• Sonuç bulunamadı

FORMAL OLASILIKSAL BİLGİ (formal kavramlar, beceriler, ikincil sezgiler)

2.5.3. Olasılık Konusundaki Kavram Yanılgıları ve Hatalar

Bireyler, öğrenecekleri yeni bilgileri, önceki bilgilerinin üzerine inşa ederler. Öğrencilerin sahip oldukları ön kavramlar bazen yeni kavramların öğrenilmesinde güçlük yaratabilir. Öğrenme için engel oluşturabilecek bu kavramsal engellere kavram yanılgısı denilmektedir. Hata ise, yanıtlardaki yanlışlıklar olarak değerlendirilmektedir [Ubuz, 1999, Aktaran: 155].

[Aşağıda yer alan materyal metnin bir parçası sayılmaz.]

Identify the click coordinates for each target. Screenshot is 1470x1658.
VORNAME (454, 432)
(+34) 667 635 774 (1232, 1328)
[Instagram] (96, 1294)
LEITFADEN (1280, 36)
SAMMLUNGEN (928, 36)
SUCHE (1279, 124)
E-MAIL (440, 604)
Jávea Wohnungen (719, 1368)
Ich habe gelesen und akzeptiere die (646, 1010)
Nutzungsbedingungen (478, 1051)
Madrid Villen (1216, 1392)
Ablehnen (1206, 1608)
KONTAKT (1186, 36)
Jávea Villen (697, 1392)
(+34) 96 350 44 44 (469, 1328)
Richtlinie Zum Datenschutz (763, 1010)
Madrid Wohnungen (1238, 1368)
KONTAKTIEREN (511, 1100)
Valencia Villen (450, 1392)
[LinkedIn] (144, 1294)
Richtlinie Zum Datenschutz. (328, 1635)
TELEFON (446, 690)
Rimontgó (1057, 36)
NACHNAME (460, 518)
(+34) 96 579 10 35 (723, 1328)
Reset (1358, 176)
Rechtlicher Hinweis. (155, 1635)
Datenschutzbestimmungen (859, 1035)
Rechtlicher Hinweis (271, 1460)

Fischbein ve diğerleri (1991)’ ne göre, öğretim yapılarak, olasılık düşüncesinin gelişimi için sağlam, doğru, mantıklı, formal ve sezgisel bir alt yapı geliştirilmek

isteniyorsa, çeşitli yanlış anlamalar, kavram yanılgıları, ön yargılar ve duygusal eğilimlerle uğraşılması gerekmektedir [Fischbein ve diğerleri, 1991, Aktaran: 156].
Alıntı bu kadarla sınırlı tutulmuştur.